═════ Given information

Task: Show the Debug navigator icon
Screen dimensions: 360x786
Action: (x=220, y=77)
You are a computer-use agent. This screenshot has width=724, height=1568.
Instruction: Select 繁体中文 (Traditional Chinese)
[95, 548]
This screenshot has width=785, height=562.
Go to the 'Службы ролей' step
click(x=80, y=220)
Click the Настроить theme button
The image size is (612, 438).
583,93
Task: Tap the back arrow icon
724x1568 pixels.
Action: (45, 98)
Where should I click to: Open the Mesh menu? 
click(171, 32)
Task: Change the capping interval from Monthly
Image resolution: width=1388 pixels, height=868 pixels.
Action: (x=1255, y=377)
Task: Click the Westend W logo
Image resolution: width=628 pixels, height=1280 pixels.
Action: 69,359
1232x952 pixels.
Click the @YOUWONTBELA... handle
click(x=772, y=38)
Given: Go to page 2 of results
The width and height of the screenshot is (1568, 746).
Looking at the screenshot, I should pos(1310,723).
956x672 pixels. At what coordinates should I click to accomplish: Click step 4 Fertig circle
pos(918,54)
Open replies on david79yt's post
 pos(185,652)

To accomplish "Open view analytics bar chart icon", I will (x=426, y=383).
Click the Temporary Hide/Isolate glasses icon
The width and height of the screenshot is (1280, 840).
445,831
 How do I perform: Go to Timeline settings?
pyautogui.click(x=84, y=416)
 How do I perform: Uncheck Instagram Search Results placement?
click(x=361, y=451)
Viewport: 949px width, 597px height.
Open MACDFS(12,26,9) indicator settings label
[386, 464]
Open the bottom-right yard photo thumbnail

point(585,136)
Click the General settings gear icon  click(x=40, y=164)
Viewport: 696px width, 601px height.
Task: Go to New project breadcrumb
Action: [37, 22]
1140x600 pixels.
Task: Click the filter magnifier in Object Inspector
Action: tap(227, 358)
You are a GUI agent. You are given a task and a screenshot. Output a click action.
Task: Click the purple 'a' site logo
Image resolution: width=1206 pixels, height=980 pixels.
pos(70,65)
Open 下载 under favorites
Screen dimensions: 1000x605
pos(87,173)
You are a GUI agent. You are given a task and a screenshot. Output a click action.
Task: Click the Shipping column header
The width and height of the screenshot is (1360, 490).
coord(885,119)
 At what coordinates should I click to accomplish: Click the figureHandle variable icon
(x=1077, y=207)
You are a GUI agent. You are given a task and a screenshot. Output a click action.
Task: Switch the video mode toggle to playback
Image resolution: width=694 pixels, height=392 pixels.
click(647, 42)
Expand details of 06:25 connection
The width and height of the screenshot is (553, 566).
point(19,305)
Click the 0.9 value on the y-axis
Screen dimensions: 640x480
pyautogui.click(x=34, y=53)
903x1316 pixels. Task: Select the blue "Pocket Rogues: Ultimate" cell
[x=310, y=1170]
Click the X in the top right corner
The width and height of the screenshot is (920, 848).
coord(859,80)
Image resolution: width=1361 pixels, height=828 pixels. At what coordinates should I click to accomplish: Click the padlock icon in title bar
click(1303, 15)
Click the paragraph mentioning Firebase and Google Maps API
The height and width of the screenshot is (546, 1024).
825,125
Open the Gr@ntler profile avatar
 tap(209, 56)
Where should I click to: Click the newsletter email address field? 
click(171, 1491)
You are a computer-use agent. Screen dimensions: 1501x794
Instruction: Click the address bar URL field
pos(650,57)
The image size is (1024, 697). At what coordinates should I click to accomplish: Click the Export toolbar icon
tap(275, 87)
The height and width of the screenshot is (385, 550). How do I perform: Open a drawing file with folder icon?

══════════

-- Exercise prompt --
Restate the data word for word. Begin at its first line, end at the line that contains "Task: Click the purple 'a' site logo", and include both.

-- Response box --
Task: Show the Debug navigator icon
Screen dimensions: 360x786
Action: (x=220, y=77)
You are a computer-use agent. This screenshot has width=724, height=1568.
Instruction: Select 繁体中文 (Traditional Chinese)
[95, 548]
This screenshot has width=785, height=562.
Go to the 'Службы ролей' step
click(x=80, y=220)
Click the Настроить theme button
The image size is (612, 438).
583,93
Task: Tap the back arrow icon
724x1568 pixels.
Action: (45, 98)
Where should I click to: Open the Mesh menu? 
click(171, 32)
Task: Change the capping interval from Monthly
Image resolution: width=1388 pixels, height=868 pixels.
Action: (x=1255, y=377)
Task: Click the Westend W logo
Image resolution: width=628 pixels, height=1280 pixels.
Action: 69,359
1232x952 pixels.
Click the @YOUWONTBELA... handle
click(x=772, y=38)
Given: Go to page 2 of results
The width and height of the screenshot is (1568, 746).
Looking at the screenshot, I should pos(1310,723).
956x672 pixels. At what coordinates should I click to accomplish: Click step 4 Fertig circle
pos(918,54)
Open replies on david79yt's post
 pos(185,652)

To accomplish "Open view analytics bar chart icon", I will (x=426, y=383).
Click the Temporary Hide/Isolate glasses icon
The width and height of the screenshot is (1280, 840).
445,831
 How do I perform: Go to Timeline settings?
pyautogui.click(x=84, y=416)
 How do I perform: Uncheck Instagram Search Results placement?
click(x=361, y=451)
Viewport: 949px width, 597px height.
Open MACDFS(12,26,9) indicator settings label
[386, 464]
Open the bottom-right yard photo thumbnail

point(585,136)
Click the General settings gear icon  click(x=40, y=164)
Viewport: 696px width, 601px height.
Task: Go to New project breadcrumb
Action: [37, 22]
1140x600 pixels.
Task: Click the filter magnifier in Object Inspector
Action: tap(227, 358)
You are a GUI agent. You are given a task and a screenshot. Output a click action.
Task: Click the purple 'a' site logo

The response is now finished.